The mammalian intestinal tract harbours a high diversity of resident microbes, fungi, parasites and viruses comprising the human gut microbiota. Maintaining a balance between tolerance and defence shapes the healthy gut barrier and licenses immune responses beyond the intestinal mucosa. The host’s ability to discriminate “friend and foe” and establish a precise crosstalk and co-metabolism with its associated microbiota is crucial for fitness and survival. Disturbed host-microbial interactions have been implicated in the etiology of numerous human diseases including chronic inflammatory bowel disease and colorectal cancer. The hypothesis that microbial and environmental challenges might be among the main causative factors of disease manifestation in genetically susceptible individuals clearly connotes a potential therapeutic and/or preventive exploitation.

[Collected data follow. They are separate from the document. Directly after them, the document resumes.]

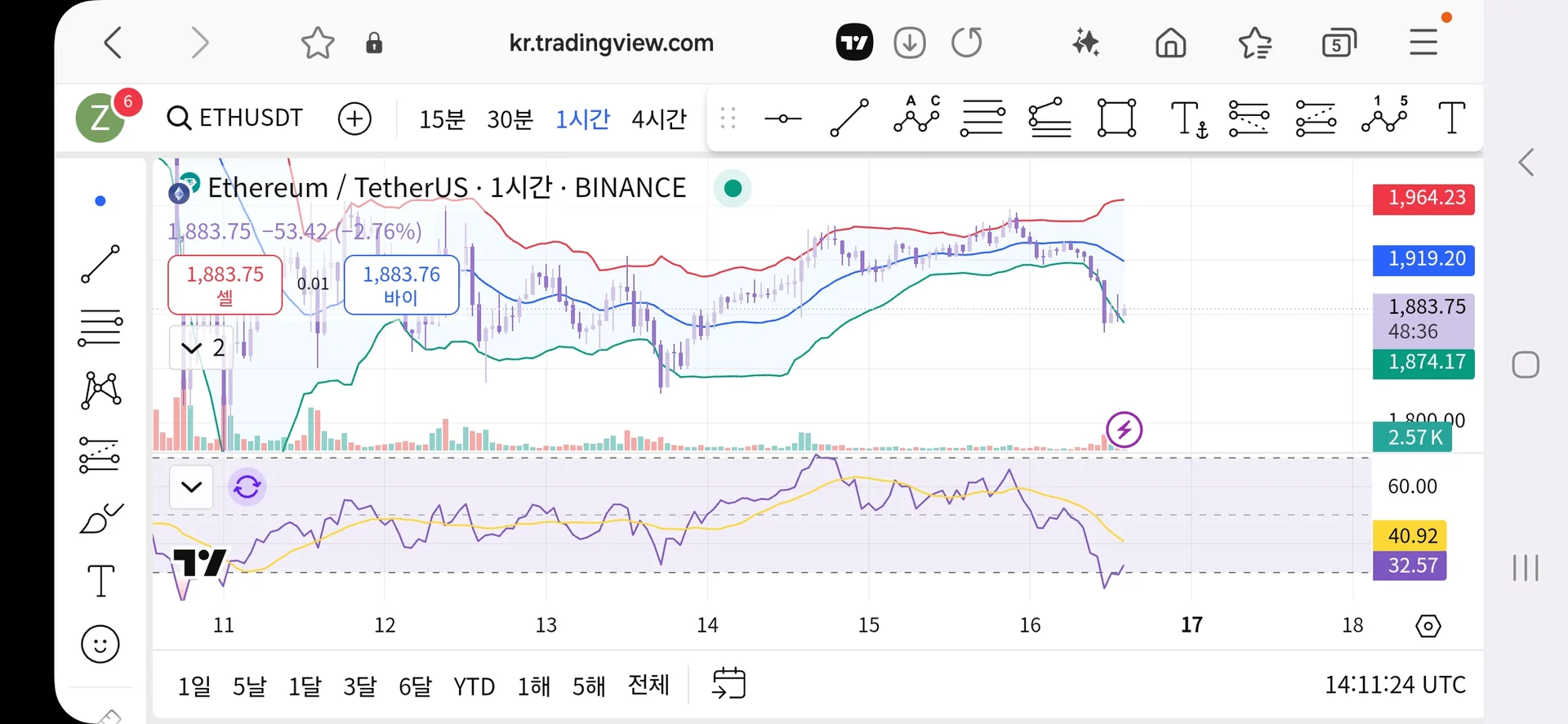
Task: Select the 15분 interval
Action: [442, 119]
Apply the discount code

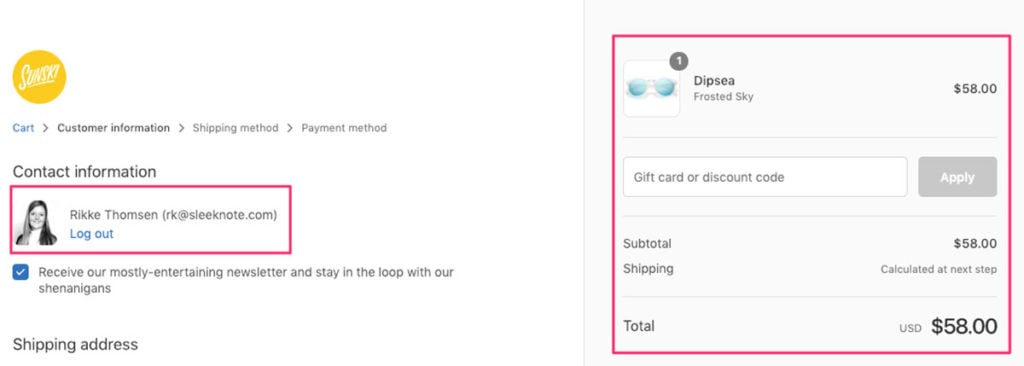[957, 177]
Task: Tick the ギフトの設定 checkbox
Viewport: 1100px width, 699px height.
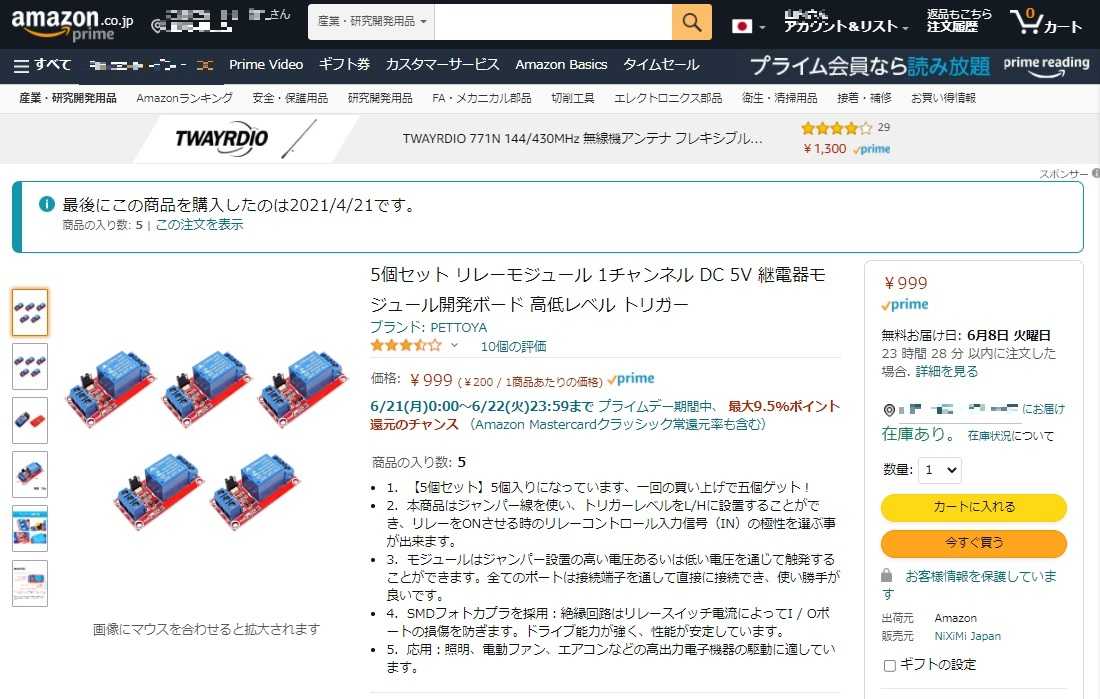Action: (890, 665)

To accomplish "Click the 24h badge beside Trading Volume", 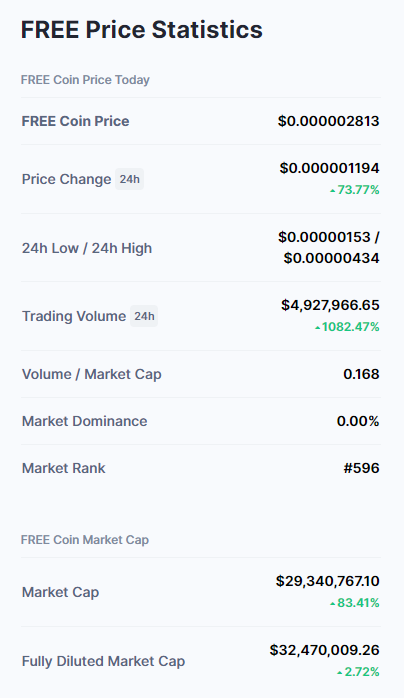I will 144,316.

The group focuses on understanding metabolic pathways and related signalling events evoked by physiological and pathological host-microbe interaction at the intestinal mucosal interface. We postulate that the failure to mount adequate responses to temporal variation of the intestinal microbiota destabilizes the intestinal ecosystem, which -finally- is associated with failing resilience phenomena and changes in microbial community functions. We hypothesize that frequently dual-use principles exist where key metabolites of the host-microbe co-metabolic network such as tryptophan derivatives serve at the same time as important recognition cues. In vitro and in vivo model-systems established in our group allow us to focus in on the effect of IBD susceptibility genes such as NOD2 and ATG16L1 on the microbiome or investigate the crosstalk between specific symbiotic bacteria, metabolic principles (glycolysis) epithelial organ development and immune priming.
Our research aims are:
To understand which co-metabolic principles are involved in licensing the colonisation and/or continuous host-microbe crosstalk under physiological conditions
To delineate how genetic risk variants may shape dysbiotic microbiota which in turn propagate skewed immune responses such as inflammatory bowel disease.
To understand the impact of specific nutritive factors on
To investigate microbiome-based interventional approaches (e.g., postbiotics) which aim at correcting dysbiotic microbial states to treat or prevent IBD
We apply innovative methods (phylogenomics, meta-genomics and meta-transcriptomics and metabolomics), to study the microbiota and host functional networks.